Organic photovoltaic (OPV) technology is a potentially widespread approach for sustainable and economical solar-electric conversion owing to its promise of roll-to-roll fabrication on flexible substrates, using a solution-phase process. In an OPV device, a thin film (active-layer) is coated on a flat substrate from a biphasic solution consisting of two organic materials (electron donors and acceptor). However, optical losses in such a device are high and efficiencies are low. This project introduces a new processing paradigm for light-trapping and higher efficiencies ? coating conformal layers of polymeric OPV blends on sub-micron scale textured topographies. (1) Active-layers of OPVs will be spin-coated on textured topographies and processing-structure-property correlations will be established. (2) A theoretical framework to model fluid-flow and evaporation while coating on textured topographies will be developed to inform the experimental task of best topographical dimensions and appropriate processing conditions. Knowledge discovery emerging will then be used to fabricate textured OPV cells using doctor-blading technique (a prototype for roll-to-roll manufacturing). Overall objective of this project is to establish a library of topographies and processing conditions that are amenable to achieving conformal polymer films on such surfaces, so that effective light trapping and higher solar-electric conversion efficiencies are realized.
The proposed research takes the thin-film paradigm into the third dimension (textured approach), thus promising to overcome the classic OPV trade-off pertaining to dissimilar photonic and charge-transport scales. Intellectual merit and transformative nature of proposed research lies in the attempt to answer the following fundamental question ? What should be the dimensions of underlying topographies and processing conditions, such that not only effective optical absorption is achieved in ultra-thin polymer layers, but it is also possible to coat such films, conformally on these topographies? Fabrication and characterization, including optical and device modeling will be coupled with fluid-flow modeling to achieve this overall objective. Other than the field of OPVs, the proposed research will also have implications on a more general problem of thin film coating over functional substrates containing topographical features. This problem is of enormous significance for various engineering, industrial and physical applications.

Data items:
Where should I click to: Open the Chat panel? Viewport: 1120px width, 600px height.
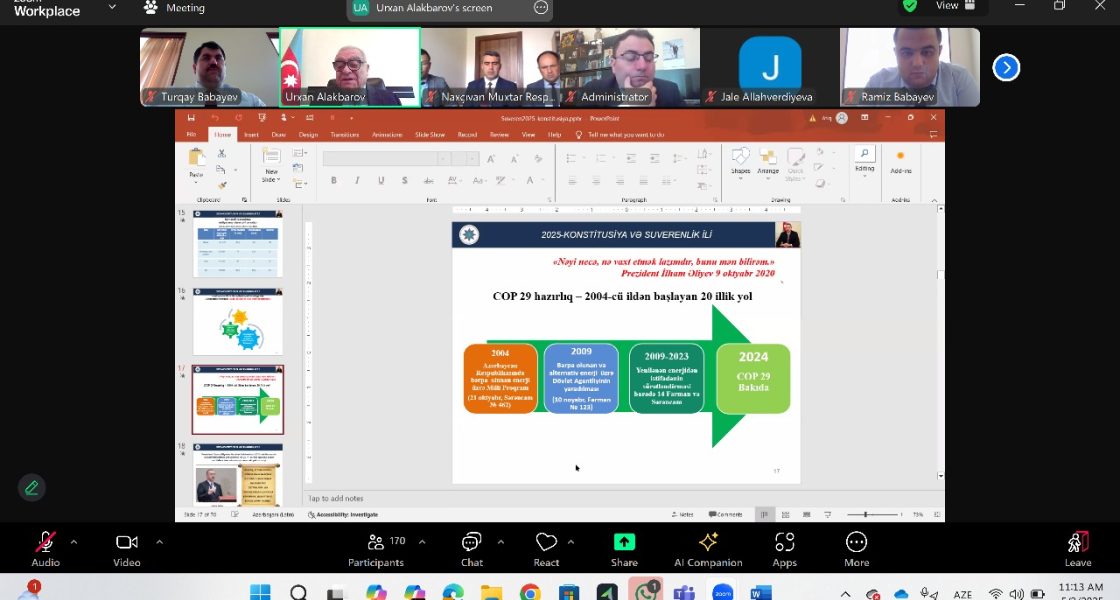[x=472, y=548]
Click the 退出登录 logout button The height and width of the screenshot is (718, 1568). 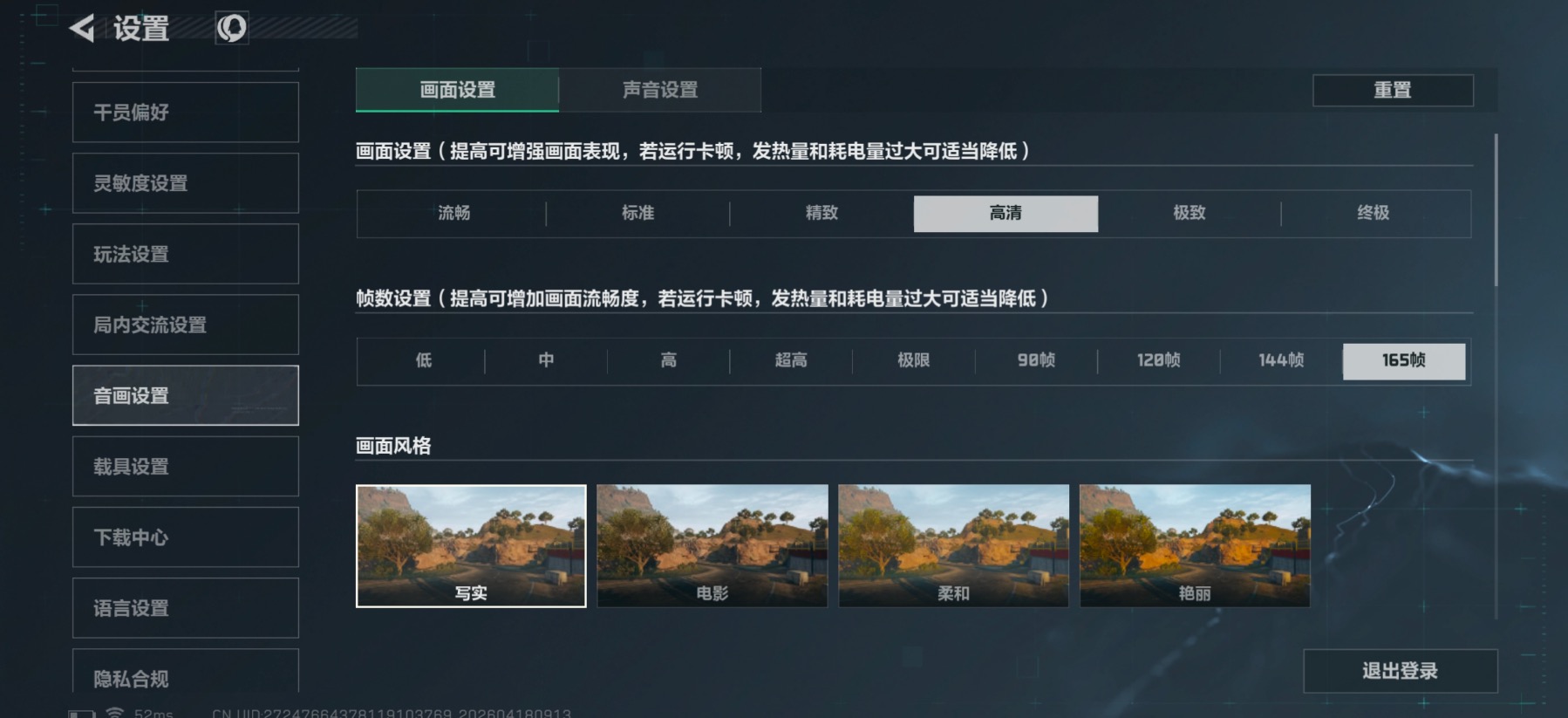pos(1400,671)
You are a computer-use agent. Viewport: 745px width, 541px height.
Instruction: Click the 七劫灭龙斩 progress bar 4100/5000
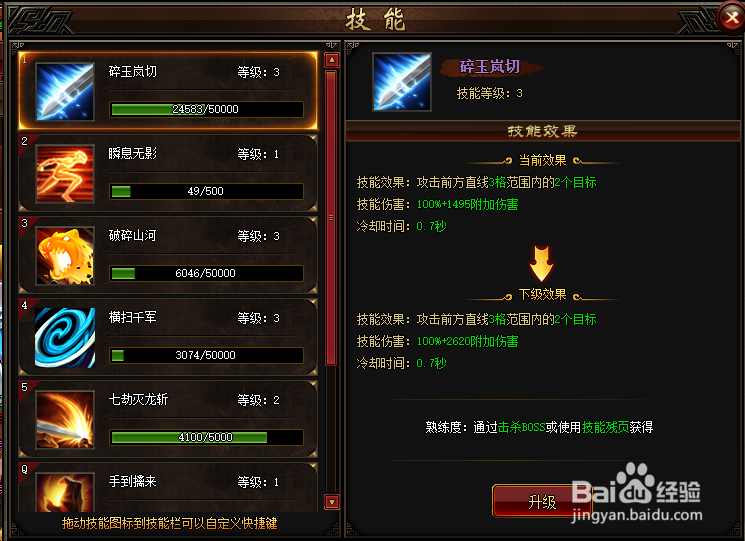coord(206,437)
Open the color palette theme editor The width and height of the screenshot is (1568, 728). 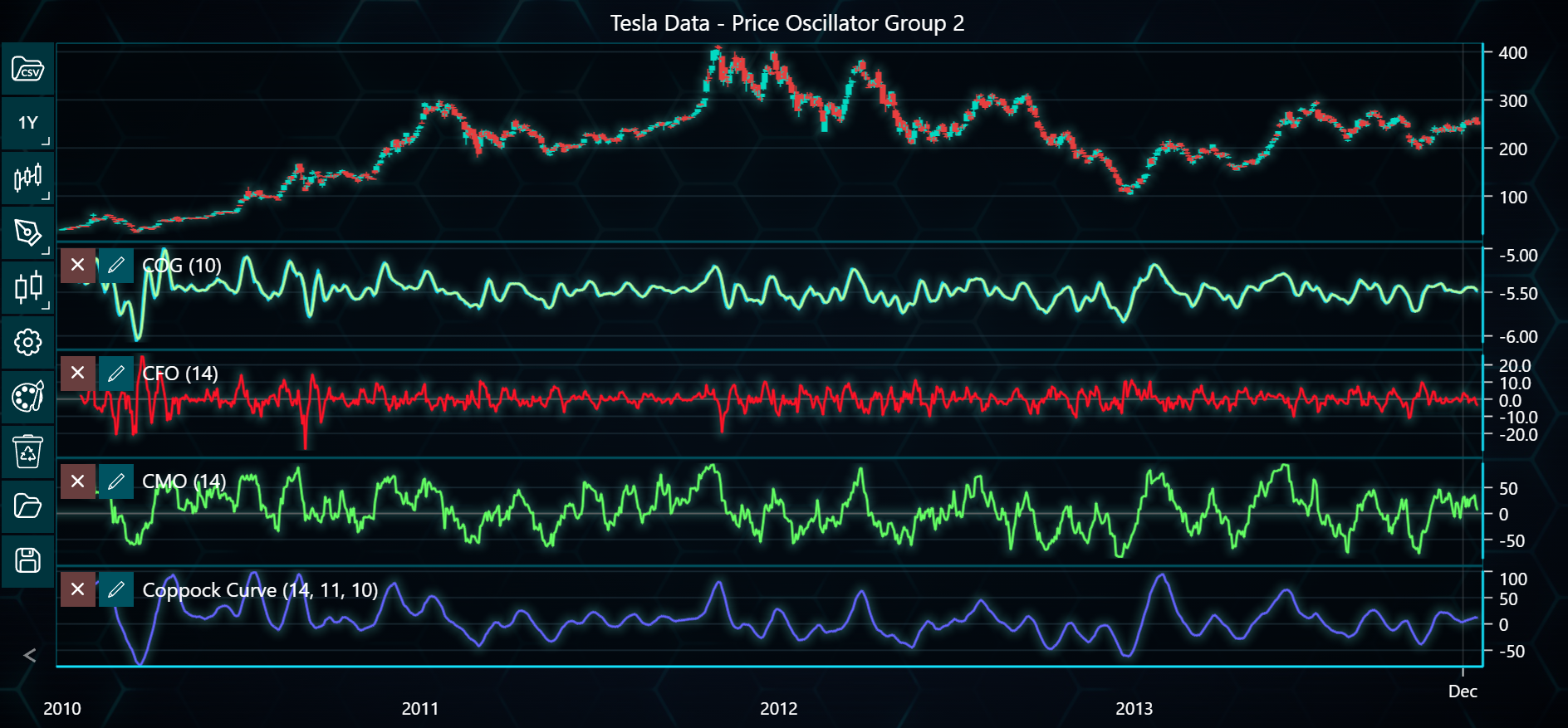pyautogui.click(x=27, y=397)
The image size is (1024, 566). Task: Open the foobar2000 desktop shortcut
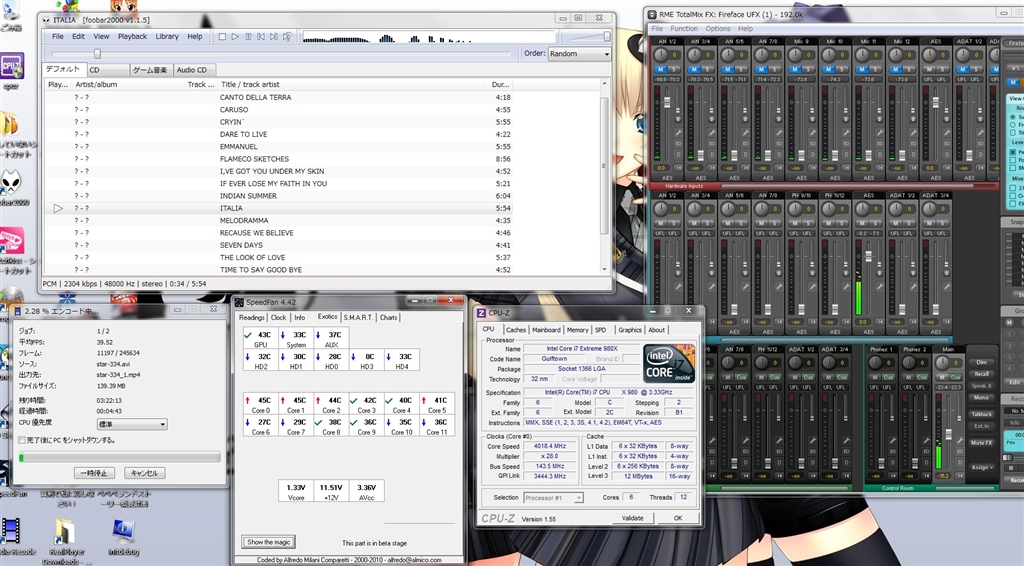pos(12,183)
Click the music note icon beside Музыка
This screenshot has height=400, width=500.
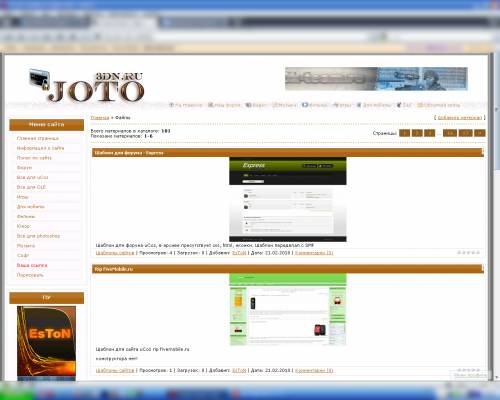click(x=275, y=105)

*INSTRUCTIONS TO FOLLOW*. According to the project description, what kinds of applications make thin film coating over substrates with topographical features a problem of enormous significance? You won't need the data items for this.

*SOLVED PROBLEM*. Engineering, industrial, and physical applications.